You are viewing a plain text version of this content. The canonical link for it is here.

Posted to user@beam.apache.org by Maulik Gandhi <mm...@gmail.com> on 2019/03/19 17:06:56 UTC

Scaling Beam pipeline on Data Flow - Join bounded and non-bounded source

Maulik Gandhi <mm...@gmail.com>
10:19 AM (1 hour ago)
to user
Hi Beam Community,

I am working on Beam processing pipeline, which reads data from the
non-bounded and bounded source and want to leverage Beam state management
in my pipeline.  For putting data in Beam state, I have to transfer the
data in key-value (eg: KV<String, Object>.  As I am reading data from the
non-bounded and bounded source, I am forced to perform Window + Triggering,
before grouping data by key.  I have chosen to use GlobalWindows().

I am able to kick-off the Data Flow job, which would run my Beam pipeline.
I have noticed Data Flow would use only 1 Worker node to perform the work,
and would not scale the job to use more worker nodes, thus not leveraging
the benefit of distributed processing.

I have posted the question on Stack Overflow:
https://stackoverflow.com/questions/55242684/join-bounded-and-non-bounded-source-data-flow-job-not-scaling
but
reaching out on the mailing list, to get some help, or learn what I
am missing.

Any help would be appreciated.

Thanks.
- Maulik

Re: Scaling Beam pipeline on Data Flow - Join bounded and non-bounded source

Posted by Maulik Gandhi <mm...@gmail.com>.

I think now as I understand this more clearly, there are a couple of things
going on.  I will try to re-explain what I am trying to achieve.

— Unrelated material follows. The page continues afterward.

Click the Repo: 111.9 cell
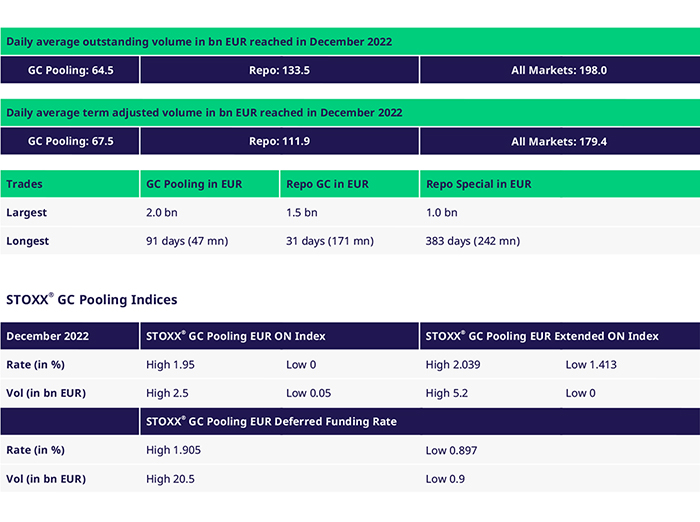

- I am reading from 2 Sources
  - Bounded (AVRO from GCS)
  - Unbounded (AVRO from PubSub)
- I want to prime Beam pipeline state, with data from GCS (bounded source),
using UserId as key, even when data from PubSub is not flowing through.
- Later, when data from PubSub (un-bounded source), starts flowing I would
update/add to Beam state, using (same) UserId as key.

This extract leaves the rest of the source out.